DataScience Workbook / 02. Introduction to the Command Line / 3. Useful Text Manipulation Programs / 3.1 GREP – simple search for regular expressions


Introduction

grep (globally search a regular expression and print) is one of the most useful commands in UNIX and it is commonly used to filter a file/input, line by line, against a pattern eg., to print each line of a file which contains a match for pattern.

grep PATTERN FILENAME

Like any other command there are various options available for this command.
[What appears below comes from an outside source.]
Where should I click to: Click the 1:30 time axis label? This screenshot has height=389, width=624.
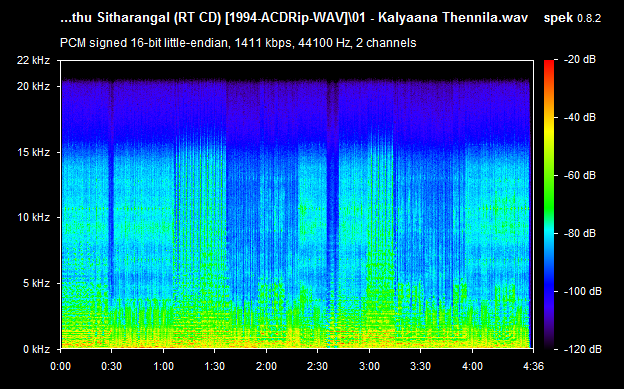click(x=214, y=366)
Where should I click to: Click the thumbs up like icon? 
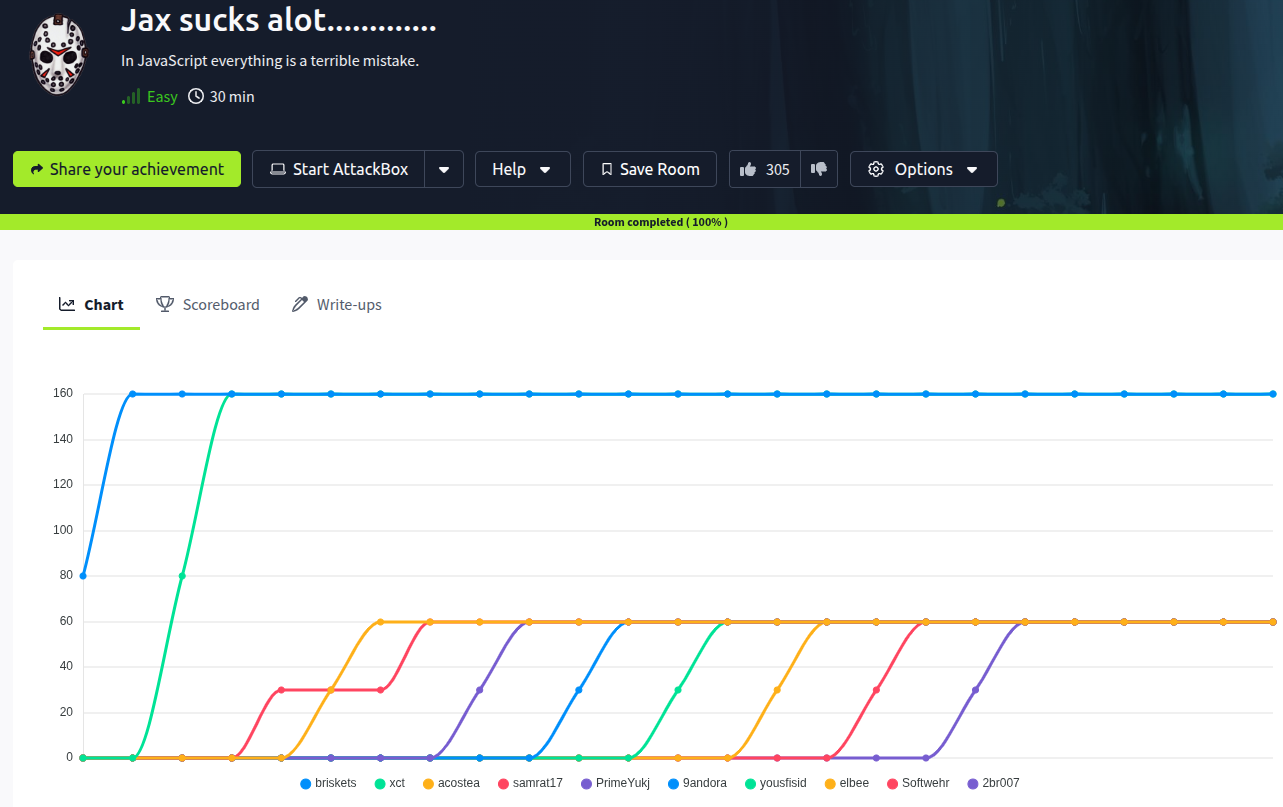748,170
Most useful options include:

Argument Function
-v inverts the match or finds lines NOT containing the pattern.
--color colors the matched text for easy visualization
-F interprets the pattern as a literal string.
-H,-h print, don’t print the matched filename
-i ignore case for the pattern matching.
-l lists the file names containing the pattern (instead of match).
-n prints the line number containing the pattern (instead of match).
-c counts the number of matches for a pattern
-o only print the matching pattern
-w forces the pattern to match an entire word.
-x forces patterns to match the whole line.

With options, syntax is

grep [OPTIONS] PATTERN FILENAME

Some typical scenarios to use grep:

  • Counting number of sequences in a multi-fasta sequence file
  • Get the header lines of fasta sequence file
  • Find a matching motif in a sequence file
  • Find restriction sites in sequence(s)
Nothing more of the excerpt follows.